▸ Records from a data collection
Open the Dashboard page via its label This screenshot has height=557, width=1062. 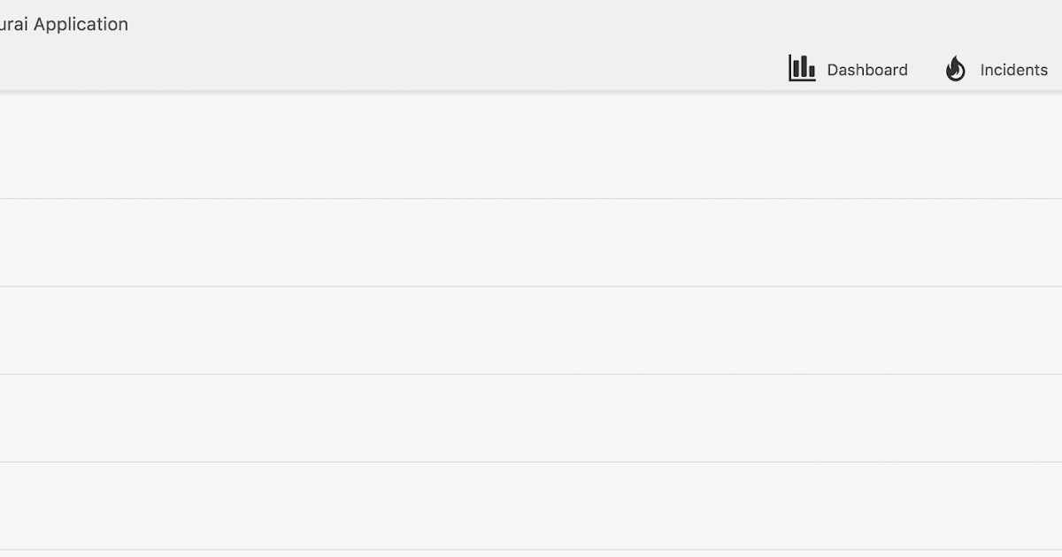click(x=867, y=70)
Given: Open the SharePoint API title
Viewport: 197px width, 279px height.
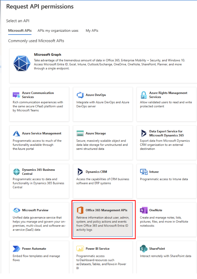Looking at the screenshot, I should pos(157,248).
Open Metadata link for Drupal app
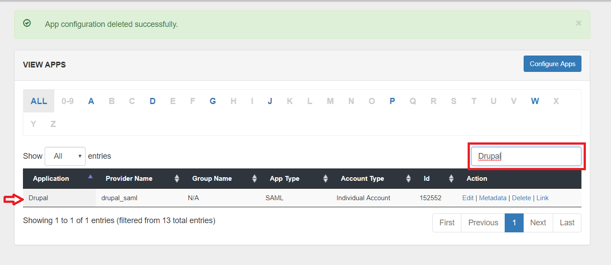Screen dimensions: 611x265 pos(492,198)
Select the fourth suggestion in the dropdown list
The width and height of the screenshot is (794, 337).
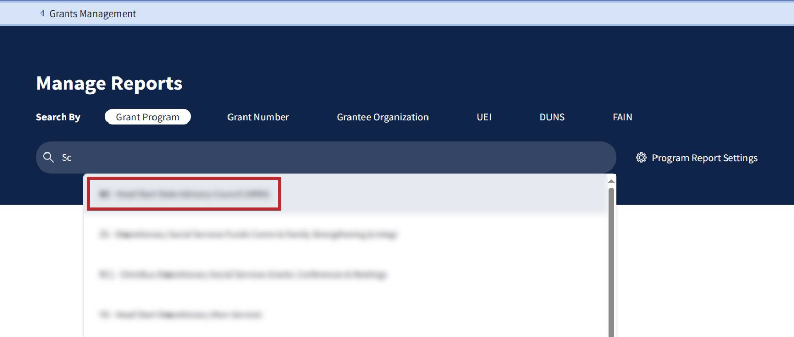coord(180,314)
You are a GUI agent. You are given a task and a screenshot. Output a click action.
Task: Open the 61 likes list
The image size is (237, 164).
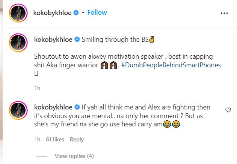[x=55, y=140]
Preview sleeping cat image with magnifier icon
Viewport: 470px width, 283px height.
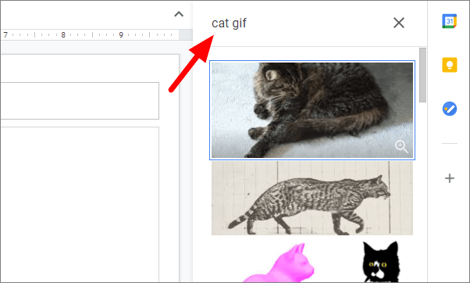click(x=401, y=146)
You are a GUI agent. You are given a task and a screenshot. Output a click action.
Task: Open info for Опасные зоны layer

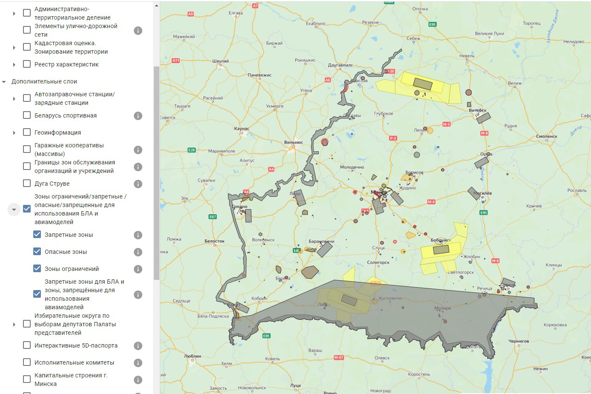click(x=138, y=252)
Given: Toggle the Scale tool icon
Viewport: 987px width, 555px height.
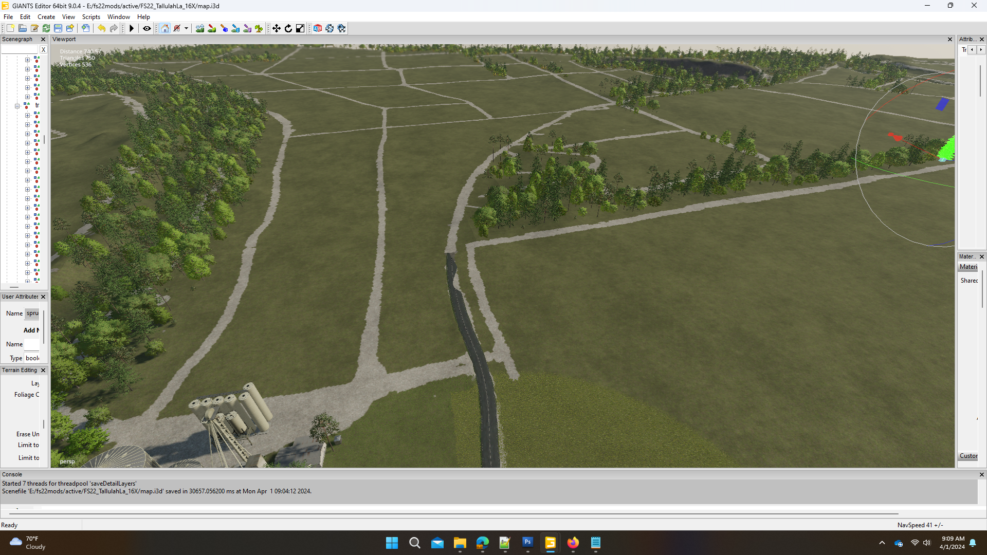Looking at the screenshot, I should pyautogui.click(x=300, y=28).
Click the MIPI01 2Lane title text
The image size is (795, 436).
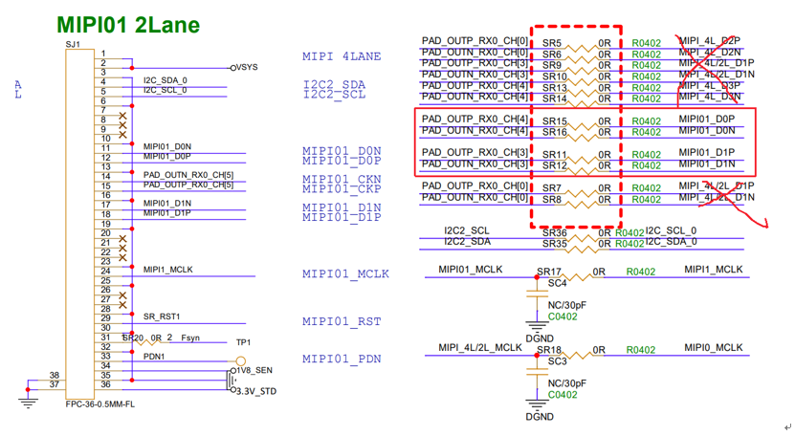click(127, 24)
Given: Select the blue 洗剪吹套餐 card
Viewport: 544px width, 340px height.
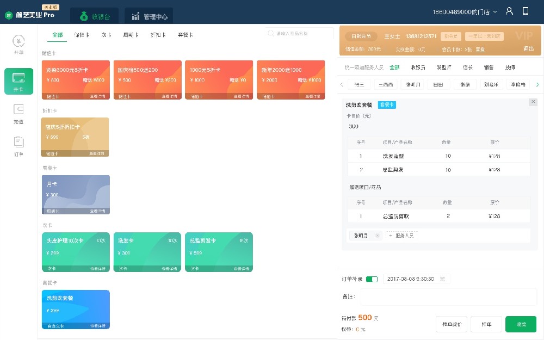Looking at the screenshot, I should 76,309.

▸ Aim
Pick out every line in the records above that contains the word "image", and copy each of those lines.

▸ Finished task
The image size is (237, 164).
Preview sleeping cat image with magnifier icon
The image size is (795, 436).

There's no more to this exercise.